Plaintiffs’ theory, if adopted, would have had the effect of applying Section 10(b) causes of action “beyond the securities markets — the realm of financing business — to purchase and supply contracts — the realm of ordinary business operations.”25 At present, if business operations are used to affect the securities markets, the SEC’s enforcement power is available to reach culpable actors.26 But if a private implied cause of action extended to such operations, there would be a risk of inviting litigation in areas which are already effectively governed through these civil enforcement actions by the SEC or through the imposition of criminal penalties. 27 The Court observed that precedent counseled against such an expansion.
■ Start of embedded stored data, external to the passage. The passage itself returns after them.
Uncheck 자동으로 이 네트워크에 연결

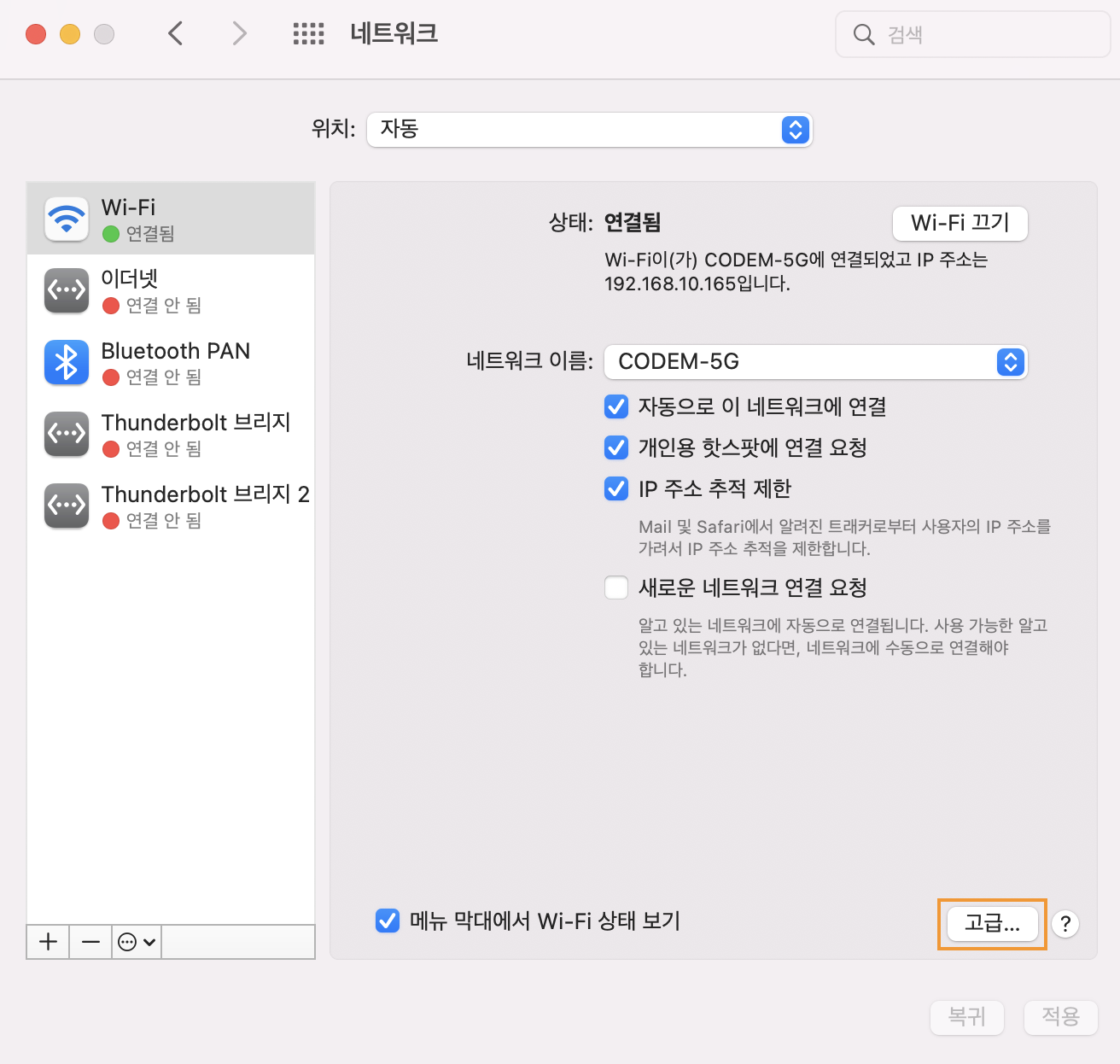point(616,406)
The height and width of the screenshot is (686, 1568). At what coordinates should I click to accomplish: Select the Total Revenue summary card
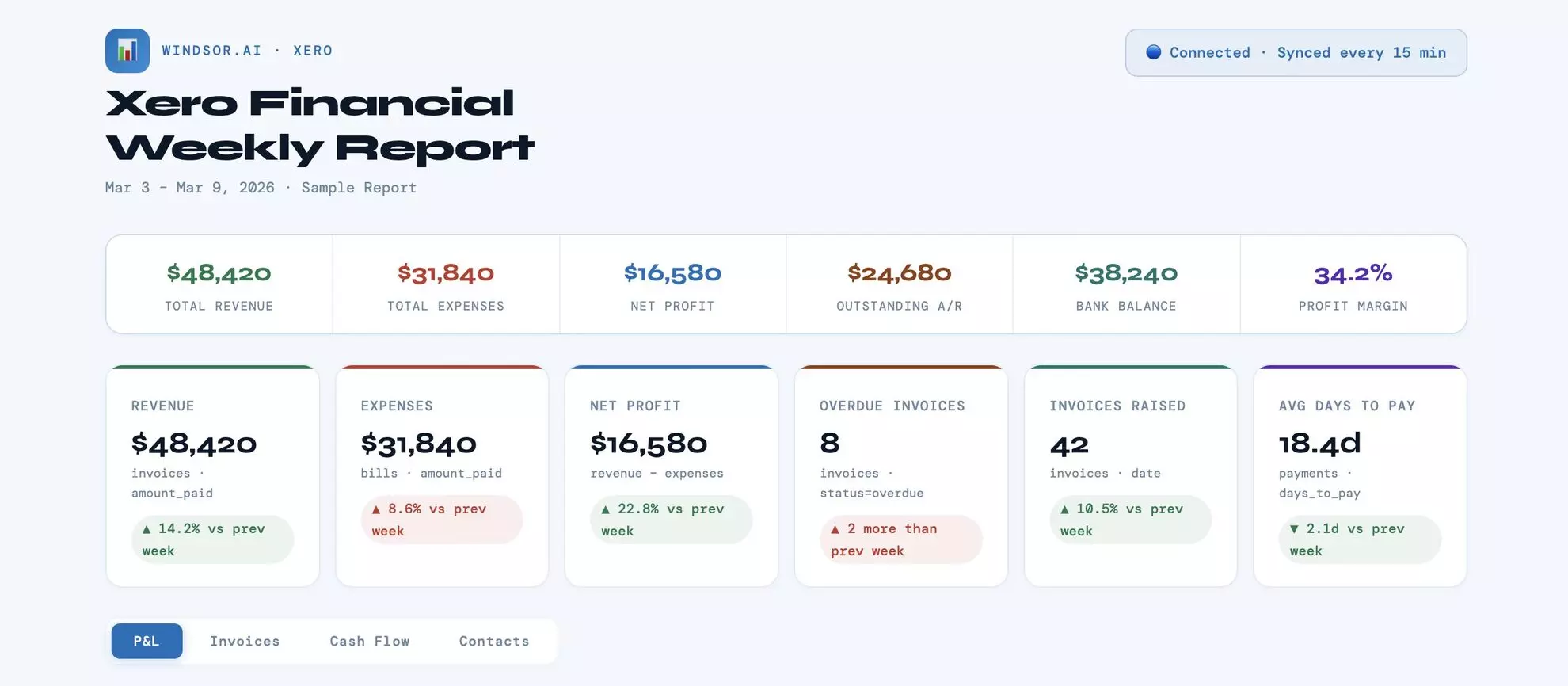click(x=219, y=284)

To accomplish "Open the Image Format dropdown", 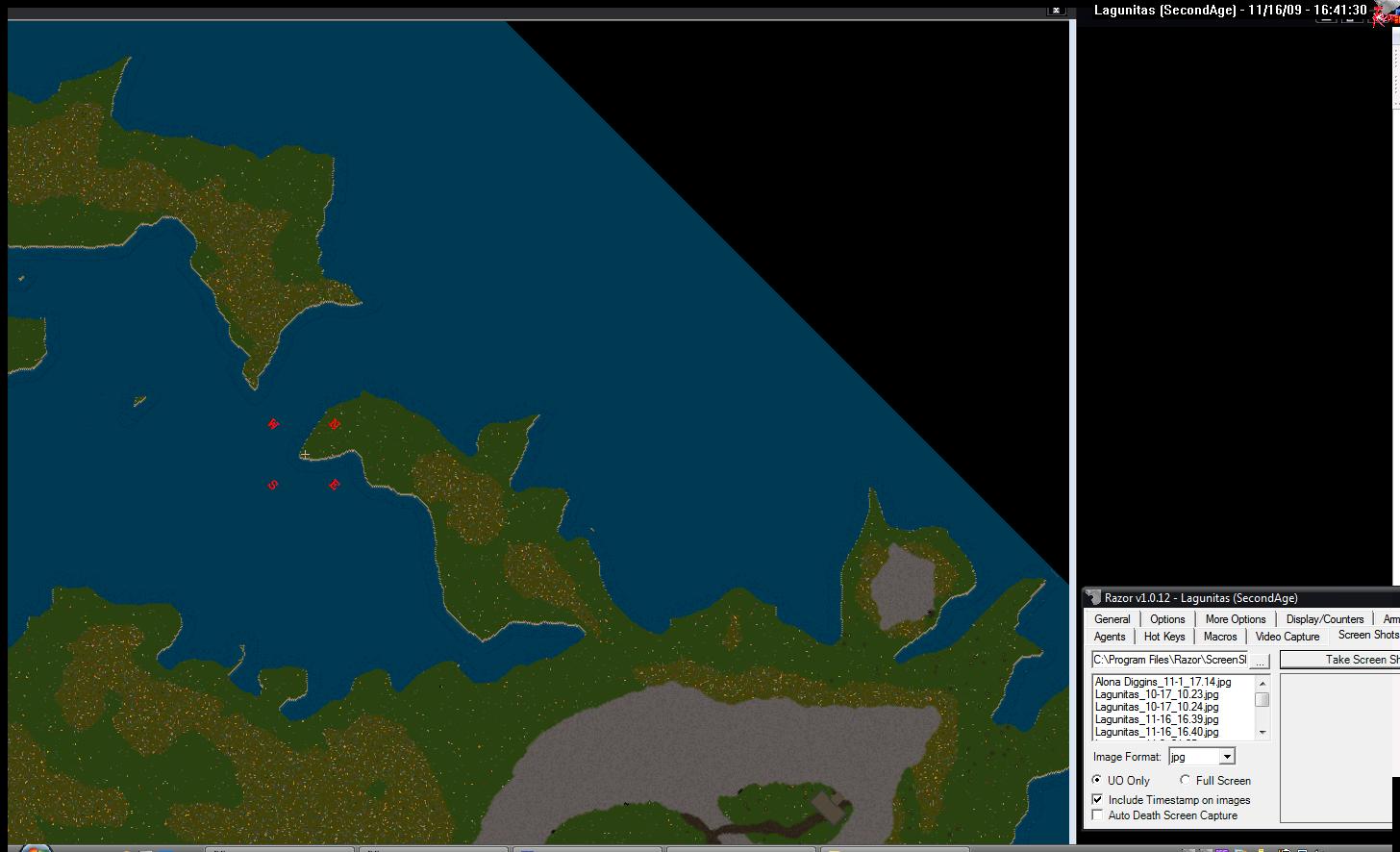I will tap(1227, 757).
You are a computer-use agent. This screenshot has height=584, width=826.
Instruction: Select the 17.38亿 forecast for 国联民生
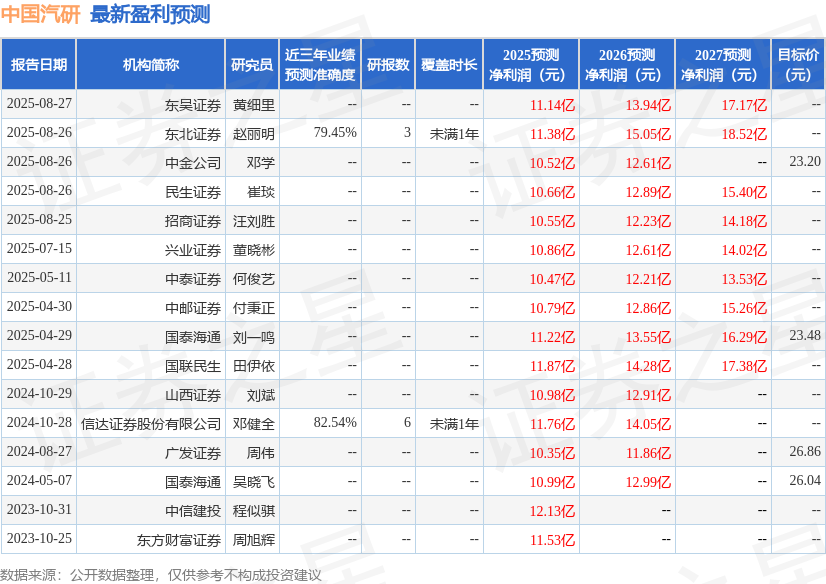pos(744,366)
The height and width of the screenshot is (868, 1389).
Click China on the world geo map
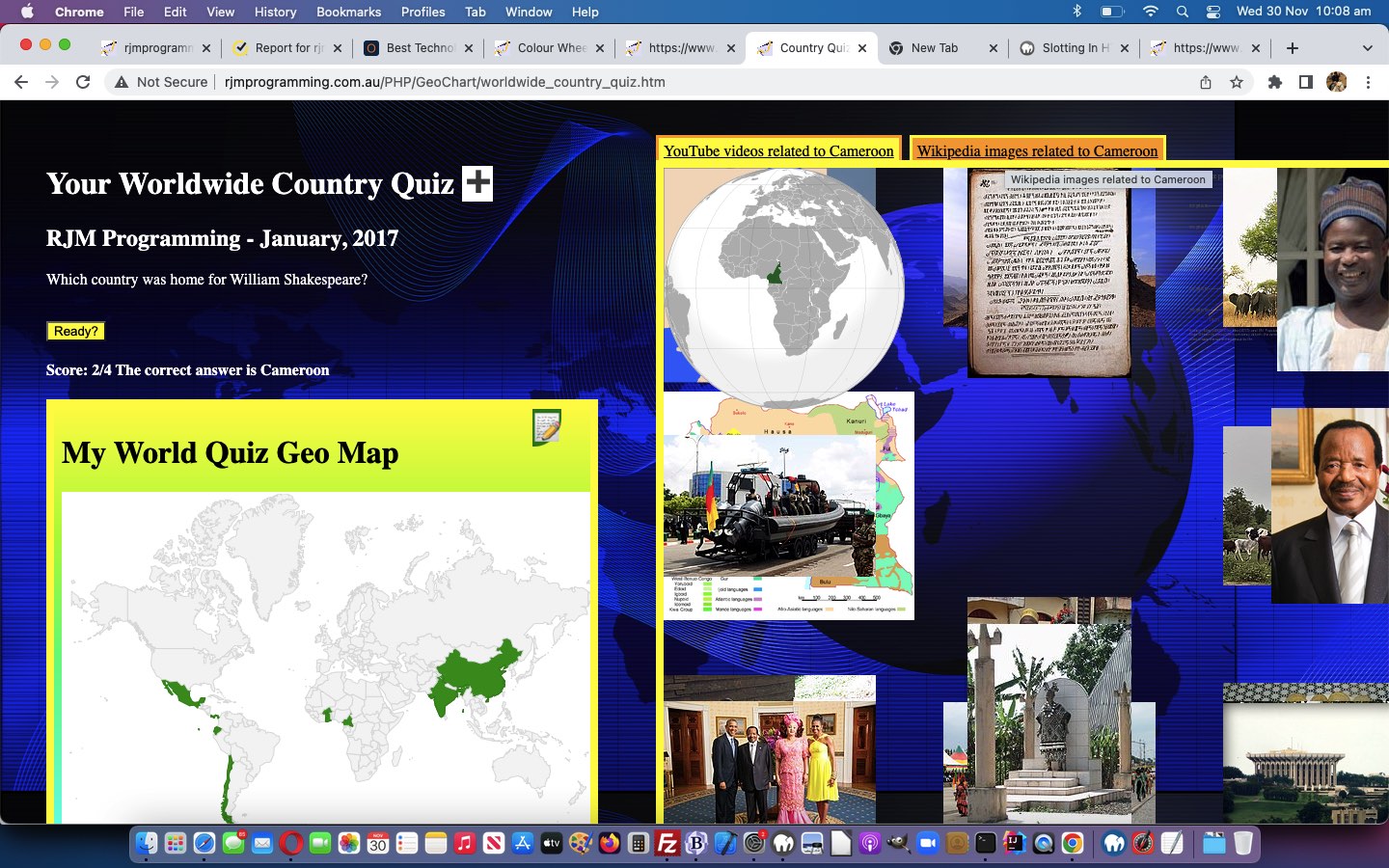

The federal securities laws were not designed to “reach all commercial transactions that are [alleged to be] fraudulent and affect the price of a security in some attenuated way.”28 There is no basis for interpreting the laws “to provide a private cause of action against the entire marketplace in which the issuing company operates.”29

Deference to Congress and Practical Considerations Factored Into the Court’s Analysis

As further support for its conclusions, the Court looked to Congress’ specific response to Central Bank, which was codified in the Private Securities Litigation Reform Act (the “Reform Act”).30 A year after Central Bank, Congress was asked to create a private cause of action for aiding and abetting liability, but instead chose to amend the securities laws to provide only limited coverage of aiders and abettors through suits brought exclusively by the SEC and not private parties.31 The plaintiffs’ view of primary liability under Section 10(b) would have revived in substance an implied cause of action against aiders and abettors and thereby undermine Congress’ determination that this class of defendants should be pursued only by the SEC.32 The Court determined that it must give weight to Congress’ decision “to restor[e] aiding and abetting liability in some cases but not others.”33

Practical considerations similarly counseled in favor of no liability. The Court recognized the potential coercive effect of securities litigation being imposed on a new, broader class of defendants and the increased cost of doing business to protect against the threat such litigation poses.34 Overseas companies with no other exposure to this country’s securities laws might be deterred from doing business here. Also, the increased cost of being a publicly traded company in this country as a result of a different ruling could shift securities offerings away from domestic capital markets.35

Conclusions

The Supreme Court reached the correct conclusion here, which was “consistent with the narrow dimension that the [C]ourt must give to a right of action Congress did not authorize when if first enacted the statute and did not expand when it revisited the law.” 36 The risk of abusive litigation is simply too great to extend private liability to conduct that “took place in the marketplace for goods and services, not in the investment sphere.”37 Existing remedies adequately police culpable conduct and to expand the scope of liability in private litigation would harm shareholders who ultimately pay the price of defending against frivolous claims.